**TASK DESCRIPTION**. Copy the burning mouth syndrome text, everything from "Individuals with burning" down to "or metal materials.", substituting "mouth rinses" for "mouthwashes".

**SELECTED EXCERPT**.

────────────────────────────────────────

The underlying cause of burning mouth syndrome determines the type of treatment physicians provide, explains the National Institute of Dental and Craniofacial Research, or NIDCR. Physicians often prescribe medications and pain relievers to reduce the pain and relieve a feeling of dry mouth.
Individuals with burning mouth syndrome can ease the pain of the condition by avoiding hot, spicy foods, alcohol-based mouthwashes, tobacco, alcoholic beverages and citrus fruits and juices that are high in acid, according to NIDCR. Medical professionals treat burning mouth syndrome by addressing the underlying cause, which is often related to hormonal changes, medications, nutritional deficiencies, infections in the mouth or acid reflux. Dry mouth resulting from radiation therapy or drugs can also cause burning mouth syndrome, as can allergies to foods, dental products or metal materials.
Primary symptoms of burning mouth syndrome include mouth pain that produces a burning, tingling or scalding sensation, notes NIDCR. The tongue, lips and roof of the mouth are often affected by the condition. Some patients notice an altered taste, dry mouth and a feeling of numbness. The pain of burning mouth syndrome can extend for months or years, and pain may increase during the day. Eating or drinking can help to reduce the pain of the condition.

────────────────────────────────────────

**RECORDED DATA**.
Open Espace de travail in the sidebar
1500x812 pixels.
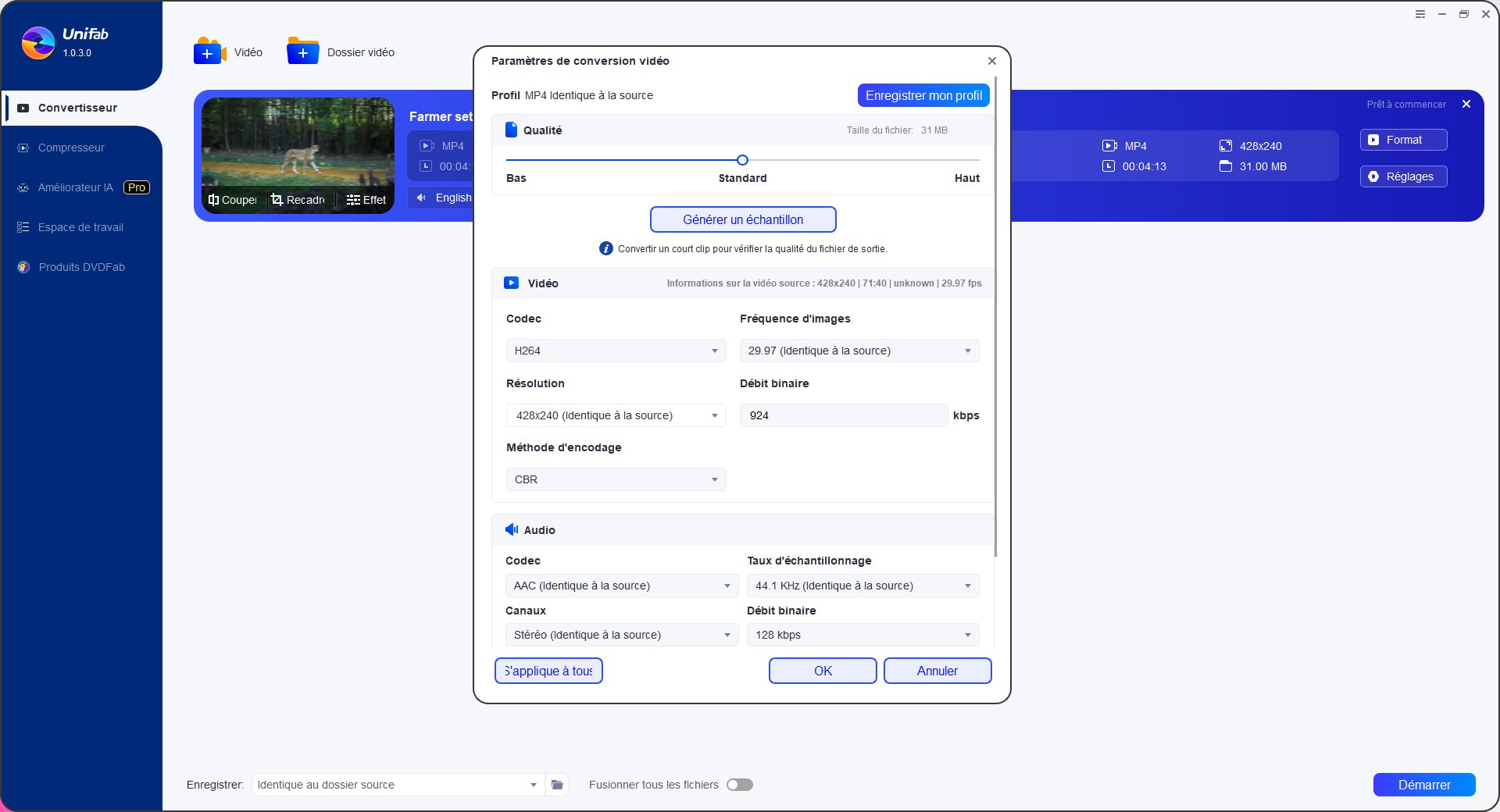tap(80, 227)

────────────────────────────────────────

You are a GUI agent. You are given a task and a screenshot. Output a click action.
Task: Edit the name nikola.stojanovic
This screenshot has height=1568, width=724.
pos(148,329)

────────────────────────────────────────

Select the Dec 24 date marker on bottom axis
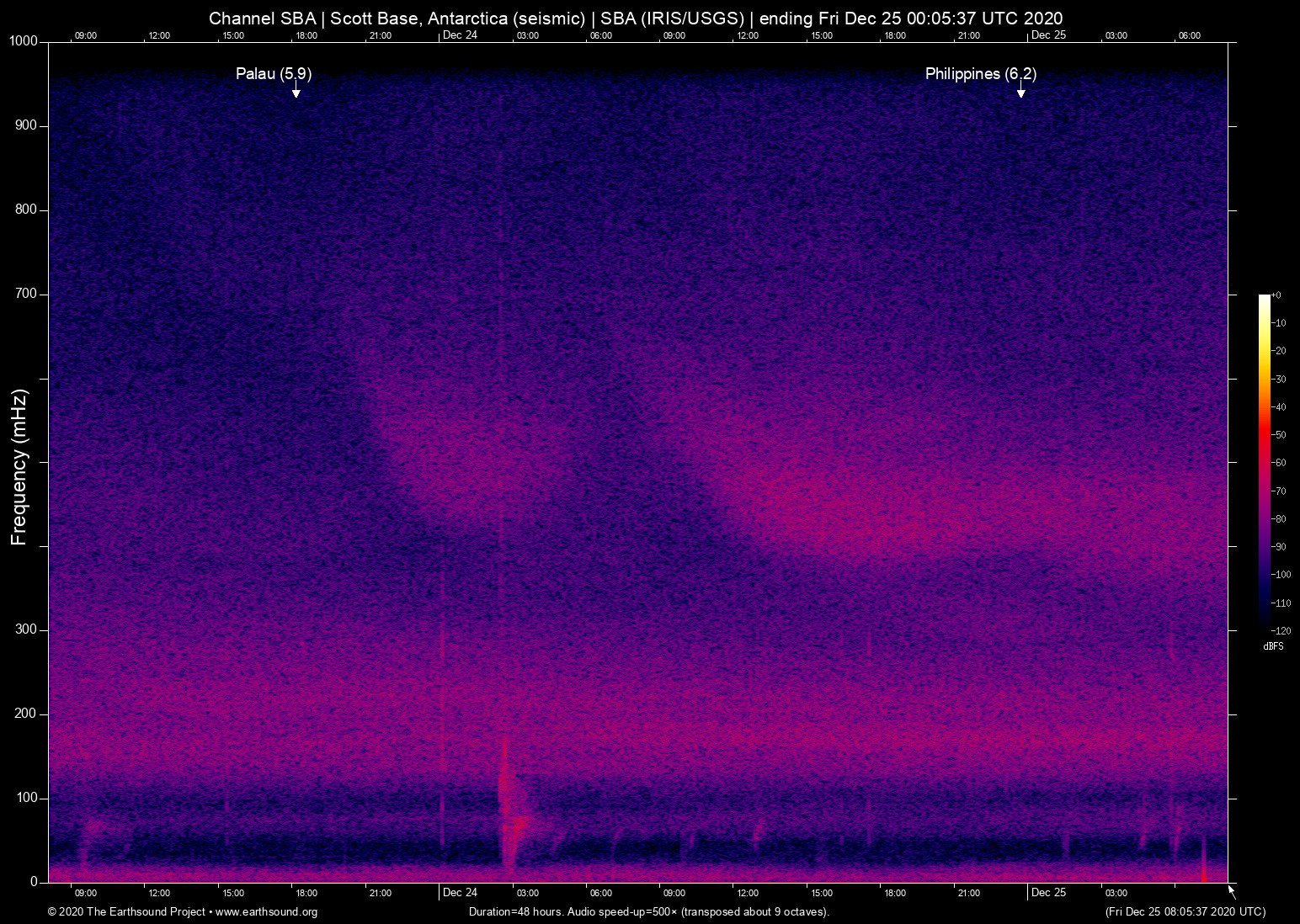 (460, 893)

────────────────────────────────────────

**TASK RESULT**.
Individuals with burning mouth syndrome can ease the pain of the condition by avoiding hot, spicy foods, alcohol-based mouth rinses, tobacco, alcoholic beverages and citrus fruits and juices that are high in acid, according to NIDCR. Medical professionals treat burning mouth syndrome by addressing the underlying cause, which is often related to hormonal changes, medications, nutritional deficiencies, infections in the mouth or acid reflux. Dry mouth resulting from radiation therapy or drugs can also cause burning mouth syndrome, as can allergies to foods, dental products or metal materials.